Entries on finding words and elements
● ● ● ● ● ● ●
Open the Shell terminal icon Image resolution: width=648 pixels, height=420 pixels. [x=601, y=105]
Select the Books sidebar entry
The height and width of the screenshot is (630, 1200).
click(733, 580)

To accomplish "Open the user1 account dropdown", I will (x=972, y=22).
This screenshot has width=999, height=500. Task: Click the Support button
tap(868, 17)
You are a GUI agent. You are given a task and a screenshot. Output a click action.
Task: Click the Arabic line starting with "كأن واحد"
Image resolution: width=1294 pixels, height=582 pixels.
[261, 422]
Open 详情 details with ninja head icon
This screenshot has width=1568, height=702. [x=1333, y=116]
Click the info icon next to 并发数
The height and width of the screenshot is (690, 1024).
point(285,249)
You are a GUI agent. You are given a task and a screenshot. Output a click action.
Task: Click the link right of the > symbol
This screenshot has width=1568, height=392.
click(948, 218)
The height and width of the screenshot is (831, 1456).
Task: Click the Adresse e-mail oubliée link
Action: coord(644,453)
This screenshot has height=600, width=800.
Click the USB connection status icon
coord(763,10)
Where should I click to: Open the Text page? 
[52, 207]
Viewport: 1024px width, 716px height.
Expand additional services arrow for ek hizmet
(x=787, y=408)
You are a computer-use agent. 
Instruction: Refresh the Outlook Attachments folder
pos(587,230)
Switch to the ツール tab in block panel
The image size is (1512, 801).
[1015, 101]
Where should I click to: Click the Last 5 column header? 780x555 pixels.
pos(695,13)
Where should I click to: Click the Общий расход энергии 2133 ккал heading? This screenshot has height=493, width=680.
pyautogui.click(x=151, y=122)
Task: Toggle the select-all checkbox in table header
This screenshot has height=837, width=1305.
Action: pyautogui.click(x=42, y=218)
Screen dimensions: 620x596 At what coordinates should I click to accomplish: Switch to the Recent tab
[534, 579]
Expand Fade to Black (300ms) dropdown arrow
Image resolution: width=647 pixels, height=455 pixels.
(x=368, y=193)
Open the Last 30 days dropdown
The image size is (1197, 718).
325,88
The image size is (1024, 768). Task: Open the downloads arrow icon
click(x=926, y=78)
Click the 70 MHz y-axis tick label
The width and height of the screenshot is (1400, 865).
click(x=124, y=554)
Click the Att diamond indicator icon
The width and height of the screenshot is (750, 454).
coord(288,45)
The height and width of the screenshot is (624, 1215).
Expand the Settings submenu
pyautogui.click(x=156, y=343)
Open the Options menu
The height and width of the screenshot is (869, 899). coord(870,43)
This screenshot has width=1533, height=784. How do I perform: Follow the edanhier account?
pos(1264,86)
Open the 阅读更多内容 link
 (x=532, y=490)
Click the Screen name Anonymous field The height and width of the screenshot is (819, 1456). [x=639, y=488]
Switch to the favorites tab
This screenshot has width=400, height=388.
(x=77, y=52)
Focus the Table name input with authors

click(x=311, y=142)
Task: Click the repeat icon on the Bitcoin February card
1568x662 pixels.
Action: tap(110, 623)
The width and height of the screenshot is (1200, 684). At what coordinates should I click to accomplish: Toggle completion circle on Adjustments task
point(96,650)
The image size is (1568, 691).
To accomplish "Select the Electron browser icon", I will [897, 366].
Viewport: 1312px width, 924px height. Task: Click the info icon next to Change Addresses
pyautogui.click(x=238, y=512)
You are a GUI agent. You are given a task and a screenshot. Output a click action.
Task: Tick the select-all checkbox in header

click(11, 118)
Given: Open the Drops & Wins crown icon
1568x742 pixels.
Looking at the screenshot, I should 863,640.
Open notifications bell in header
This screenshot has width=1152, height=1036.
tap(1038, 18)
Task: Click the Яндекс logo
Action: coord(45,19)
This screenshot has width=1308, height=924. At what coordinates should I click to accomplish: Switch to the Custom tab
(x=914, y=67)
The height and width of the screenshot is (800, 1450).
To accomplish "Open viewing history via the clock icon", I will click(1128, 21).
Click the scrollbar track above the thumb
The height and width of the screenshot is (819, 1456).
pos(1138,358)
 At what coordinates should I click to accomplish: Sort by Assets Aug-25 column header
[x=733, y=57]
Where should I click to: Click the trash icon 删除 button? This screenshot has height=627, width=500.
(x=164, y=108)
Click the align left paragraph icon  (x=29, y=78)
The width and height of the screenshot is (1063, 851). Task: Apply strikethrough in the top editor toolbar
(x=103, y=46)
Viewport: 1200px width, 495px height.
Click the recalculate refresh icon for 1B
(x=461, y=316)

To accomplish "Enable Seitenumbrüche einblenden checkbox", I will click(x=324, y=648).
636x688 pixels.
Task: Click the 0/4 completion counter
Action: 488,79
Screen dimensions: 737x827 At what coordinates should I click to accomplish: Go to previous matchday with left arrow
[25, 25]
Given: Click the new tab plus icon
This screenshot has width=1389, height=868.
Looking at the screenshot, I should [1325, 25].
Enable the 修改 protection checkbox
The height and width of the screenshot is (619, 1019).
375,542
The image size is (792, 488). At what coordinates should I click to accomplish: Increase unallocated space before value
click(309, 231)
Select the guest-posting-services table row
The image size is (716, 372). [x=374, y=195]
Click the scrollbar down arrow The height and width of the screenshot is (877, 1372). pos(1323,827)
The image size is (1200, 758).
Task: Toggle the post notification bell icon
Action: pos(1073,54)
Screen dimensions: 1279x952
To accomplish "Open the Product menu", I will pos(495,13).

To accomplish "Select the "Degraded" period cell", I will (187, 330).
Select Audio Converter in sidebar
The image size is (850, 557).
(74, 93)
● ● ● ● ● ● ●
#### EXERCISE REQUIREMENTS
Please copy every one of the items above, keeping each character unchanged.

#### RESPONSE TO THIS EXERCISE
Open the Shell terminal icon Image resolution: width=648 pixels, height=420 pixels. [x=601, y=105]
Select the Books sidebar entry
The height and width of the screenshot is (630, 1200).
click(733, 580)

To accomplish "Open the user1 account dropdown", I will (x=972, y=22).
This screenshot has width=999, height=500. Task: Click the Support button
tap(868, 17)
You are a GUI agent. You are given a task and a screenshot. Output a click action.
Task: Click the Arabic line starting with "كأن واحد"
Image resolution: width=1294 pixels, height=582 pixels.
[261, 422]
Open 详情 details with ninja head icon
This screenshot has width=1568, height=702. [x=1333, y=116]
Click the info icon next to 并发数
The height and width of the screenshot is (690, 1024).
point(285,249)
You are a GUI agent. You are given a task and a screenshot. Output a click action.
Task: Click the link right of the > symbol
This screenshot has width=1568, height=392.
click(948, 218)
The height and width of the screenshot is (831, 1456).
Task: Click the Adresse e-mail oubliée link
Action: coord(644,453)
This screenshot has height=600, width=800.
Click the USB connection status icon
coord(763,10)
Where should I click to: Open the Text page? 
[52, 207]
Viewport: 1024px width, 716px height.
Expand additional services arrow for ek hizmet
(x=787, y=408)
You are a computer-use agent. 
Instruction: Refresh the Outlook Attachments folder
pos(587,230)
Switch to the ツール tab in block panel
The image size is (1512, 801).
[1015, 101]
Where should I click to: Click the Last 5 column header? 780x555 pixels.
pos(695,13)
Where should I click to: Click the Общий расход энергии 2133 ккал heading? This screenshot has height=493, width=680.
pyautogui.click(x=151, y=122)
Task: Toggle the select-all checkbox in table header
This screenshot has height=837, width=1305.
Action: pyautogui.click(x=42, y=218)
Screen dimensions: 620x596 At what coordinates should I click to accomplish: Switch to the Recent tab
[534, 579]
Expand Fade to Black (300ms) dropdown arrow
Image resolution: width=647 pixels, height=455 pixels.
(x=368, y=193)
Open the Last 30 days dropdown
The image size is (1197, 718).
325,88
The image size is (1024, 768). Task: Open the downloads arrow icon
click(x=926, y=78)
Click the 70 MHz y-axis tick label
The width and height of the screenshot is (1400, 865).
click(x=124, y=554)
Click the Att diamond indicator icon
The width and height of the screenshot is (750, 454).
coord(288,45)
The height and width of the screenshot is (624, 1215).
Expand the Settings submenu
pyautogui.click(x=156, y=343)
Open the Options menu
The height and width of the screenshot is (869, 899). coord(870,43)
This screenshot has width=1533, height=784. How do I perform: Follow the edanhier account?
pos(1264,86)
Open the 阅读更多内容 link
 (x=532, y=490)
Click the Screen name Anonymous field The height and width of the screenshot is (819, 1456). [x=639, y=488]
Switch to the favorites tab
This screenshot has width=400, height=388.
(x=77, y=52)
Focus the Table name input with authors

click(x=311, y=142)
Task: Click the repeat icon on the Bitcoin February card
1568x662 pixels.
Action: tap(110, 623)
The width and height of the screenshot is (1200, 684). At what coordinates should I click to accomplish: Toggle completion circle on Adjustments task
point(96,650)
The image size is (1568, 691).
To accomplish "Select the Electron browser icon", I will [897, 366].
Viewport: 1312px width, 924px height. Task: Click the info icon next to Change Addresses
pyautogui.click(x=238, y=512)
You are a GUI agent. You are given a task and a screenshot. Output a click action.
Task: Tick the select-all checkbox in header

click(11, 118)
Given: Open the Drops & Wins crown icon
1568x742 pixels.
Looking at the screenshot, I should 863,640.
Open notifications bell in header
This screenshot has width=1152, height=1036.
tap(1038, 18)
Task: Click the Яндекс logo
Action: coord(45,19)
This screenshot has width=1308, height=924. At what coordinates should I click to accomplish: Switch to the Custom tab
(x=914, y=67)
The height and width of the screenshot is (800, 1450).
To accomplish "Open viewing history via the clock icon", I will click(1128, 21).
Click the scrollbar track above the thumb
The height and width of the screenshot is (819, 1456).
pos(1138,358)
 At what coordinates should I click to accomplish: Sort by Assets Aug-25 column header
[x=733, y=57]
Where should I click to: Click the trash icon 删除 button? This screenshot has height=627, width=500.
(x=164, y=108)
Click the align left paragraph icon  (x=29, y=78)
The width and height of the screenshot is (1063, 851). Task: Apply strikethrough in the top editor toolbar
(x=103, y=46)
Viewport: 1200px width, 495px height.
Click the recalculate refresh icon for 1B
(x=461, y=316)

To accomplish "Enable Seitenumbrüche einblenden checkbox", I will click(x=324, y=648).
636x688 pixels.
Task: Click the 0/4 completion counter
Action: 488,79
Screen dimensions: 737x827 At what coordinates should I click to accomplish: Go to previous matchday with left arrow
[25, 25]
Given: Click the new tab plus icon
This screenshot has width=1389, height=868.
Looking at the screenshot, I should [1325, 25].
Enable the 修改 protection checkbox
The height and width of the screenshot is (619, 1019).
375,542
The image size is (792, 488). At what coordinates should I click to accomplish: Increase unallocated space before value
click(309, 231)
Select the guest-posting-services table row
The image size is (716, 372). [x=374, y=195]
Click the scrollbar down arrow The height and width of the screenshot is (877, 1372). pos(1323,827)
The image size is (1200, 758).
Task: Toggle the post notification bell icon
Action: pos(1073,54)
Screen dimensions: 1279x952
To accomplish "Open the Product menu", I will pos(495,13).

To accomplish "Select the "Degraded" period cell", I will (187, 330).
Select Audio Converter in sidebar
The image size is (850, 557).
(74, 93)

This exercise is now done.